The CPU can write the transmit HDLC FIFO one byte at a time by writing the
THF
register. When the transmit
FIFO’s fill status transitions from full to not-full, TLS2.TNFS is set to one to inform the CPU that space is available
in the transmit FIFO for additional data. The lower seven bits of the
TFBA
register (TFBA[6:0]) are a real-time field
that indicates the number of bytes of space available transmit FIFO for additional data. The CPU must take into
account the value of the TFBA.TFBA field when writing the FIFO to prevent FIFO overrun. There is no overrun
indication available from the Tx HDLC controller. Just before writing the last byte of a message to the Tx HDLC
FIFO, the CPU must set THC1.TEOM to delineate the message.
If software writes the FIFO more slowly than the Tx HDLC controller reads it, the fill level of the FIFO falls. When
the HDLC empties below the transmit low watermark set in THFC.TFLWM, the TLS2.TLWMS latched status bit is
set. If the FIFO underruns, the Tx HDLC controller automatically transmits an abort, and the latched status bit
TLS2.TUDR is set to indicate the underrun.

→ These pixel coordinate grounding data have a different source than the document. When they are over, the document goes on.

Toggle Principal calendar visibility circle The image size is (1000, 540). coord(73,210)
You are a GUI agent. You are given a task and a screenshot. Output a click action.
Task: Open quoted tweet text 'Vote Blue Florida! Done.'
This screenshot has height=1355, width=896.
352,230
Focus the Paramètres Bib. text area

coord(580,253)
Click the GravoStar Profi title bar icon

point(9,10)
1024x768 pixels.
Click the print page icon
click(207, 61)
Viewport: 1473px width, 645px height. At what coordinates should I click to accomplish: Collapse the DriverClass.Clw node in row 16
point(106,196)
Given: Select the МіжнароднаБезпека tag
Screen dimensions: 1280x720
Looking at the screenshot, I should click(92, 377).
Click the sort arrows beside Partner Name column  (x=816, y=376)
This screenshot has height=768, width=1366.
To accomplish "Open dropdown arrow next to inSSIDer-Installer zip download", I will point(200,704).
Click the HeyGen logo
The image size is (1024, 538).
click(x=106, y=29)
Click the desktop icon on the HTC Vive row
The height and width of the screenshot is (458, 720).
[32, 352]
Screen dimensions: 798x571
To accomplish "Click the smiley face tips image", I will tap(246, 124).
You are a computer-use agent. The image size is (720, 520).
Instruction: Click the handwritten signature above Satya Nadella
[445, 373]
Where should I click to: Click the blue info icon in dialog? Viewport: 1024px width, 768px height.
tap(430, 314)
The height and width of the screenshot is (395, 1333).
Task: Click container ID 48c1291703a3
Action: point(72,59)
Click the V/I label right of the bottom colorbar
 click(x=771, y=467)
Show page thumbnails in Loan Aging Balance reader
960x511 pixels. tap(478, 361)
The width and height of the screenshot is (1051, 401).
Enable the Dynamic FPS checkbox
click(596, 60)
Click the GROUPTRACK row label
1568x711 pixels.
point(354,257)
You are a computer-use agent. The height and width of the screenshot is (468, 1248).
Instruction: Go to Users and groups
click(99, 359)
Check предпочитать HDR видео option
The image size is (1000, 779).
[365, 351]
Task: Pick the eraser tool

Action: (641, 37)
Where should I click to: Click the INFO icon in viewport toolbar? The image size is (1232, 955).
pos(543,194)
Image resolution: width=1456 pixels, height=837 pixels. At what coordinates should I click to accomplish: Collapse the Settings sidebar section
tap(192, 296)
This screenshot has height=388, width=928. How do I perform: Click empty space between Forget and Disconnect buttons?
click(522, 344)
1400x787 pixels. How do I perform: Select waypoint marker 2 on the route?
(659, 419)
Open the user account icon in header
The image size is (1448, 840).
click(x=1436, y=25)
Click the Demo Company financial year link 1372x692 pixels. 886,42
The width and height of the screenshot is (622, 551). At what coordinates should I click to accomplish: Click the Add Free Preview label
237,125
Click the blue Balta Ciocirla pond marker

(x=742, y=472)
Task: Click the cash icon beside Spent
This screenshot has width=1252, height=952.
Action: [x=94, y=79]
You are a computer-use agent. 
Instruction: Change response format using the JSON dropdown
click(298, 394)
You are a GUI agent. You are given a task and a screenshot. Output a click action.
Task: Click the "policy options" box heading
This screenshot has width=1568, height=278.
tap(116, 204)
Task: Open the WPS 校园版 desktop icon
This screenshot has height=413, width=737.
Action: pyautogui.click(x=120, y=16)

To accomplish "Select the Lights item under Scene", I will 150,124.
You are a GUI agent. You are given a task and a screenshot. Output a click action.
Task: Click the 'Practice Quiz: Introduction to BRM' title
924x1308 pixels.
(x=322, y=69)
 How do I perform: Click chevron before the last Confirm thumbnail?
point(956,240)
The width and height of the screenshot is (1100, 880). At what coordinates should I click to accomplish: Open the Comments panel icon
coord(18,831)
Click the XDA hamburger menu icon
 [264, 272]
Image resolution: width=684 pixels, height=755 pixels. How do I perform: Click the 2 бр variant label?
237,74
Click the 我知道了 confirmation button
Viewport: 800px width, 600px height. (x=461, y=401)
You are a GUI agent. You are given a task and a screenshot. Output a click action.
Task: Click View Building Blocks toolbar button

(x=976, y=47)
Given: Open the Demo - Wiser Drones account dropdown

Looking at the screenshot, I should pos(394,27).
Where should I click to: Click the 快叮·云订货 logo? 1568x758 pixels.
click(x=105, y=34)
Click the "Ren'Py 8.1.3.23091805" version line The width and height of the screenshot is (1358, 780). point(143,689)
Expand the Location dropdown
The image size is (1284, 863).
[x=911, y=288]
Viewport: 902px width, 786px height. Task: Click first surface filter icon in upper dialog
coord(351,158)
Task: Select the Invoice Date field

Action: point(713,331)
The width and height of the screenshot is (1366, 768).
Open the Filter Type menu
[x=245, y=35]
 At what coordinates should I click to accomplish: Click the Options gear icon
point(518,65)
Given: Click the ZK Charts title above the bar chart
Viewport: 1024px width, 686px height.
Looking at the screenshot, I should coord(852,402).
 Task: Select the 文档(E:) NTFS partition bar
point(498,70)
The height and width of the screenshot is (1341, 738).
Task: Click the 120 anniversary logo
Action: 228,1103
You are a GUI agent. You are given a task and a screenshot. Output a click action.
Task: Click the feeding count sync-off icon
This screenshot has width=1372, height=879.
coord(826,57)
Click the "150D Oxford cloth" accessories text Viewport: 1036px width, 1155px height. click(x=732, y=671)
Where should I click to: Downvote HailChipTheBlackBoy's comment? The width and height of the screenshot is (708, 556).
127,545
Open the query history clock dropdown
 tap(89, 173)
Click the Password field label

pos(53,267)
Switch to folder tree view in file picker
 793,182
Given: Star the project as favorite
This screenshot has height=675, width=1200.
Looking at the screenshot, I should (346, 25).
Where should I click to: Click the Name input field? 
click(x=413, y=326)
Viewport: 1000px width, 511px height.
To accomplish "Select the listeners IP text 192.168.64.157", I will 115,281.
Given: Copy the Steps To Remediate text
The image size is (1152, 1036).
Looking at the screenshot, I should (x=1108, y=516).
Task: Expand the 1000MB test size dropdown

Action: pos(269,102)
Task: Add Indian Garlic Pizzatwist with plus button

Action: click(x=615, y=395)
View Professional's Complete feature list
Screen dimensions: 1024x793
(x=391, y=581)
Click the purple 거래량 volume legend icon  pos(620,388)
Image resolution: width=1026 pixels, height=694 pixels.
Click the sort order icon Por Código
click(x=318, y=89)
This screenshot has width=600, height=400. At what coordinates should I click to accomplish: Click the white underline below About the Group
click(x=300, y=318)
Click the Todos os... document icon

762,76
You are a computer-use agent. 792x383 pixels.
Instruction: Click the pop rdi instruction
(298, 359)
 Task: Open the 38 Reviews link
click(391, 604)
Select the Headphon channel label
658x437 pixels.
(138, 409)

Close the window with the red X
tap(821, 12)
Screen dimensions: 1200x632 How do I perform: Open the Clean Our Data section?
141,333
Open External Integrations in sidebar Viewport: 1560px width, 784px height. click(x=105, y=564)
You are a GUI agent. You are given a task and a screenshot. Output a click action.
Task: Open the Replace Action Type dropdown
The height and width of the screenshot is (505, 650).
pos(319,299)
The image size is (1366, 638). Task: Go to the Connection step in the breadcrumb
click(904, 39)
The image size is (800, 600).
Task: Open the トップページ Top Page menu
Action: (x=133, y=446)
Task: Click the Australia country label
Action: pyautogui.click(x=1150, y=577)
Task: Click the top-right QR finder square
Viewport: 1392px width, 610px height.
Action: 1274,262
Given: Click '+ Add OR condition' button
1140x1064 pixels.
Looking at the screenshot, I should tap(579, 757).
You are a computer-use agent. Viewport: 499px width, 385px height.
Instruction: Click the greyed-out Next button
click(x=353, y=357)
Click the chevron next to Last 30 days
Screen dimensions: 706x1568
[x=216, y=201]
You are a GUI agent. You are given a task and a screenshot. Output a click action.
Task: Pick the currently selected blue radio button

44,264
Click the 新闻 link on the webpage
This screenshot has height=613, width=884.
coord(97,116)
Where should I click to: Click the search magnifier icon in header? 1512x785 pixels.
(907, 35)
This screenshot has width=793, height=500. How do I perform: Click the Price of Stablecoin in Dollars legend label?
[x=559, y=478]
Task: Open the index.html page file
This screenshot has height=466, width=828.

The real-time status bits in
TRTS2
and the latched status bits in
TLS2
provide plus the message status bit (MS) in
RHPBA
provide FIFO empty/full status and message progress status to the system. In TLS2, the TMEND latched
status bit indicates when the Tx HDLC controller has finished sending a message. The latched status bits in
TLS2
cause interrupt requests if enabled by the associated interrupt enable bits in TIM2.
A variety of configuration settings are available using the bits in
THC1
and THC2. THC1.NOFS specifies whether
one or two flags (0x7E) are sent between consecutive messages. THC1.TFS specifies whether the inter-message
fill character between closing flags and opening flags is 0x7E or 0xFF. THC1.TZSD=1 disables the Tx bit stuffer
logic. This logic normally inserts a zero into the message bit stream after 5 consecutive ones to prevent the
emulation of a flag or abort sequence by the data pattern. When THC1.TEOML=1, the last message written into
the Tx FIFO is send repeatedly until the Tx HDLC controller is told to stop. Finally the CPU can abort the message
currently being sent by setting THC2.TABT=1.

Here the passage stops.